Input: A = [1, 2, 3]
Output: 2
Explanation:
On choosing K = 3, max(A[i] xor 3) = 2, and this is the minimum possible value.
Input: A = [3, 2, 5, 6]
Output: 5

Approach: To solve the problem mentioned above we will use recursion. We will start from the most significant bit in the recursive function.

In the recursive step, split the element into two sections – one having the current bit on and the other with current bit off. If any of the sections doesn’t have a single element, then this particular bit for K can be chosen such that the final xor value has 0 at this bit position (since our aim is to minimise this value) and then proceed to the next bit in the next recursive step.
If both the sections have some elements, then explore both the possibilities by placing 0 and 1 at this bit position and calculating the answer using the corresponding section in next recursive call.

*INFORMATION SHOWN*.
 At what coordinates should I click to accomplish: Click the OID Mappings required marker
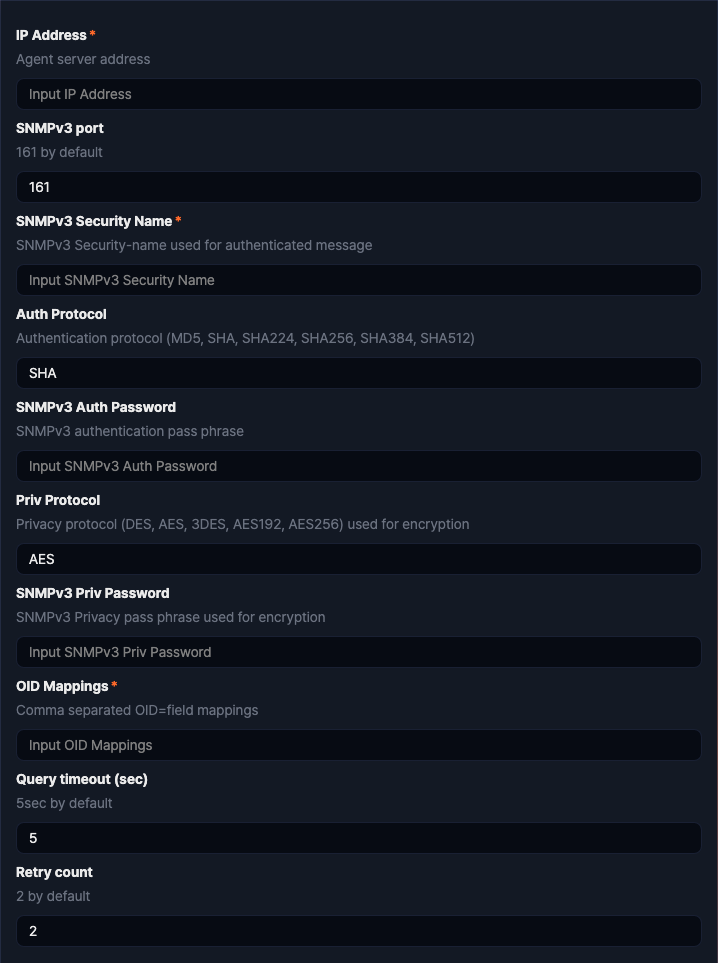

*EXERCISE REQUIREMENTS*.
1. Translate this sentence from the XOR minimization text into Spanish: "We will start from the most significant bit in the recursive function."
2. In the XOR minimization text, duplicate the passage starting with "Input: A = [1, 2, 3]" and going on through "next recursive call.".
3. Go on with the XOR minimization text from the point where it stops.

*RESULTS FOR EACH TASK*.
1. Comenzaremos desde el bit más significativo en la función recursiva.

2.
Input: A = [1, 2, 3]
Output: 2
Explanation:
On choosing K = 3, max(A[i] xor 3) = 2, and this is the minimum possible value.
Input: A = [3, 2, 5, 6]
Output: 5

Approach: To solve the problem mentioned above we will use recursion. We will start from the most significant bit in the recursive function.

In the recursive step, split the element into two sections – one having the current bit on and the other with current bit off. If any of the sections doesn’t have a single element, then this particular bit for K can be chosen such that the final xor value has 0 at this bit position (since our aim is to minimise this value) and then proceed to the next bit in the next recursive step.
If both the sections have some elements, then explore both the possibilities by placing 0 and 1 at this bit position and calculating the answer using the corresponding section in next recursive call.

3.
Let answer_on be the value if 1 is placed and answer_off be the value if 0 is placed at this position (pos). Since both sections are non empty whichever bit we choose for K, 2^pos will be added to the final value.
For each recursive step:

answer = min(answer_on, answer_off) + 2^pos

Below is the implementation of the above approach:

C++

// C++ implementation to find Minimum
// possible value of the maximum xor
// in an array by choosing some integer
 
#include <bits/stdc++.h>
using namespace std;
 
// Function to calculate Minimum possible
// value of the Maximum XOR in an array
int calculate(vector<int>& section, int pos)
{
    // base case
    if (pos < 0)
        return 0;
 
    // Divide elements into two sections
    vector<int> on_section, off_section;
 
    // Traverse all elements of current
    // section and divide in two groups
    for (auto el : section) {
        if (((el >> pos) & 1) == 0)
            off_section.push_back(el);
 
        else
            on_section.push_back(el);
    }
 
    // Check if one of the sections is empty
    if (off_section.size() == 0)
        return calculate(on_section, pos - 1);
 
    if (on_section.size() == 0)
        return calculate(off_section, pos - 1);
 
    // explore both the possibilities using recursion
    return min(calculate(off_section, pos - 1),
               calculate(on_section, pos - 1))
           + (1 << pos);
}
 
// Function to calculate minimum XOR value
int minXorValue(int a[], int n)
{
    vector<int> section;
    for (int i = 0; i < n; i++)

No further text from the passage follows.